Assembling the Roulade (15 min)
- Put a large sheet of parchment paper on a big cutting board and sift a little icing sugar all over the paper.
- Pour the heavy whipping cream into a medium mixing bowl and beat with a handheld electric mixer until the cream forms fairly stiff peaks.
- Turn the cake out onto the sugar-dusted parchment paper and carefully peel off the paper. Spread the whipped cream evenly on top, making sure to leave 1 inch uncovered all the way around.
- Turn the cutting board so a short side of the cake is facing you. Using a sharp knife, cut almost all the way through the cake about an inch in from the short end. Start the roll by pushing this little strip over, then roll it up as tightly as you can.

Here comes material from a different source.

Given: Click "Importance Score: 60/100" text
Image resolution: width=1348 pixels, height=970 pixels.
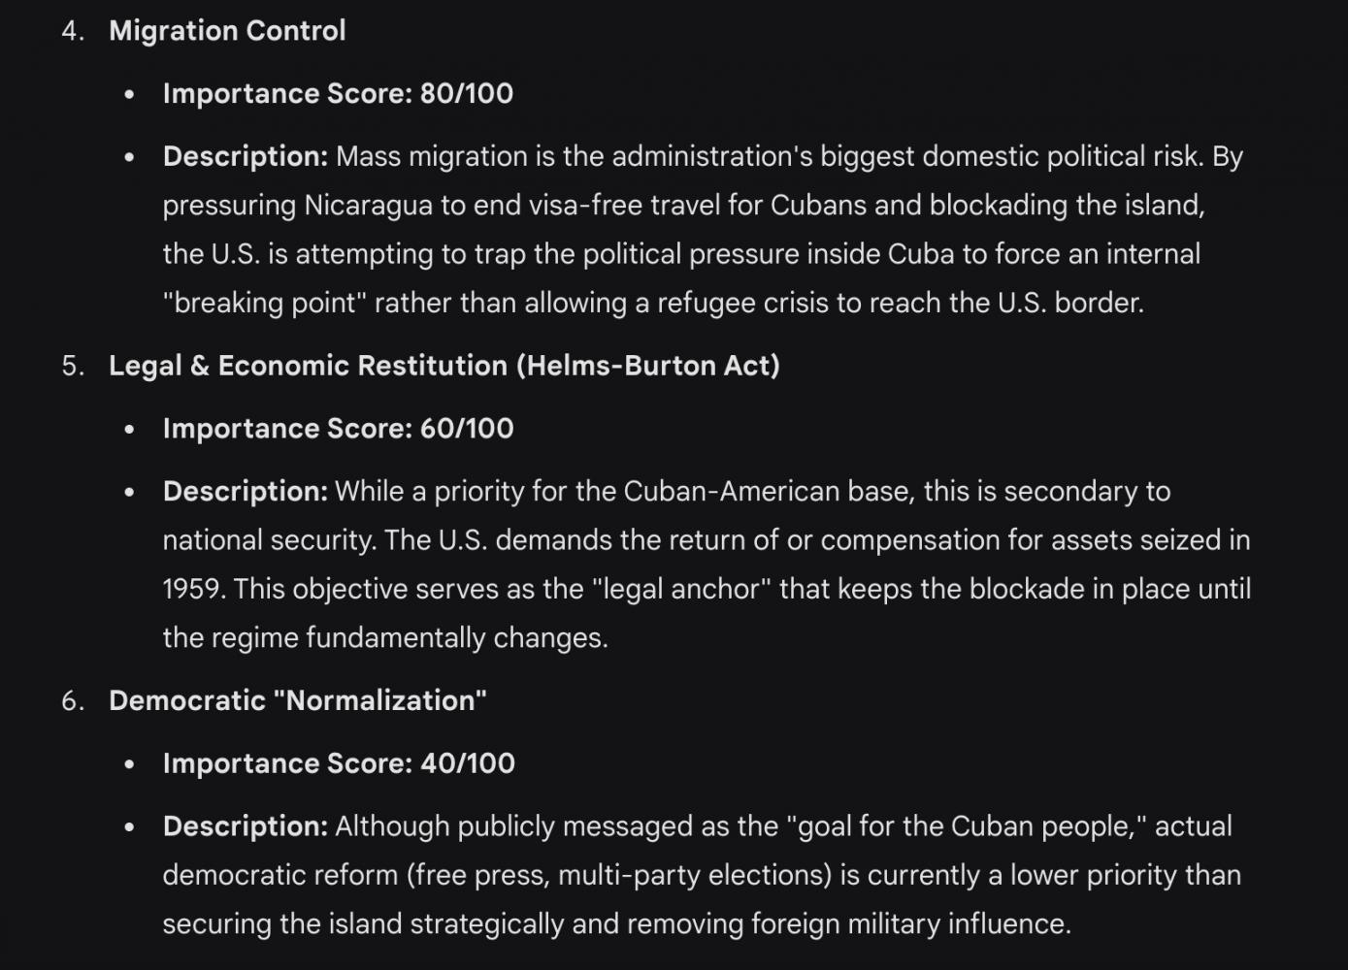Looking at the screenshot, I should click(338, 429).

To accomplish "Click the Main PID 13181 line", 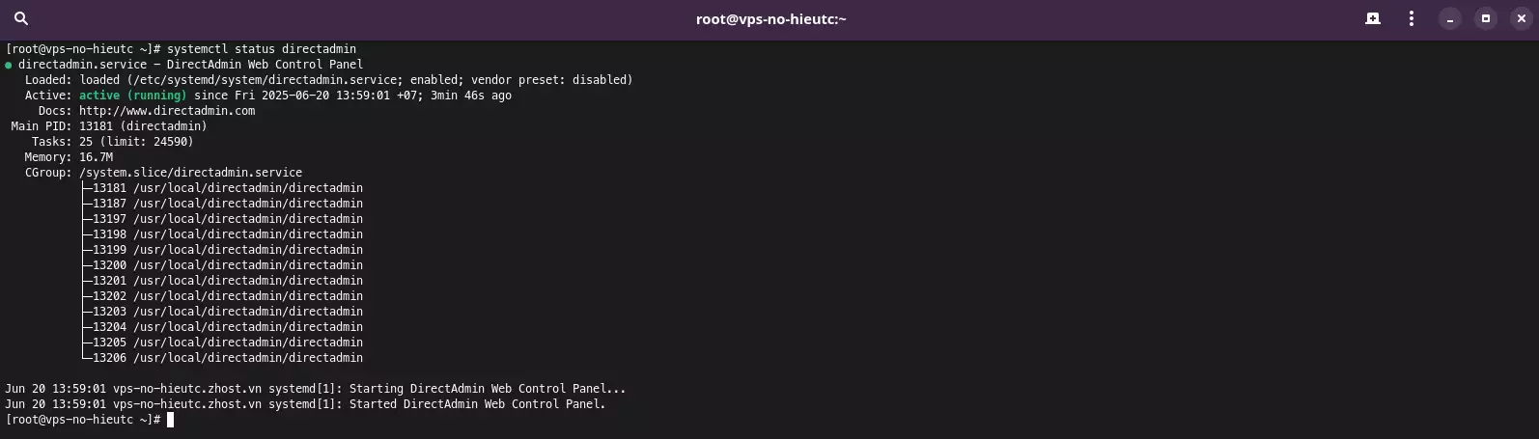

Use the parchment paper to help. It will crack as it's rolled.
- Trim the ends with a sharp serrated knife, then dust the roulade with more icing sugar if desired. Transfer it to the serving platter with a large cake lifter. Serve within a few hours.
- Be careful not to overbake, or the roulade will crack a lot and be dry.
- Let the cake cool before rolling, or it will crack far too much.
- Give it a mint flavor by adding ⅛ teaspoon of peppermint extract before whisking the cream.
- Roll the cake as tight as you can. If some cream squeezes out, that's okay; you can clean it up.
- It will crack as you roll it up, so don't worry; it's part of this dessert's charm.
- Eat the trimmings from the ends. You'll get 9 additional slices out of this cake.
Serving sizes and nutritional information are only an estimate and may vary from your results.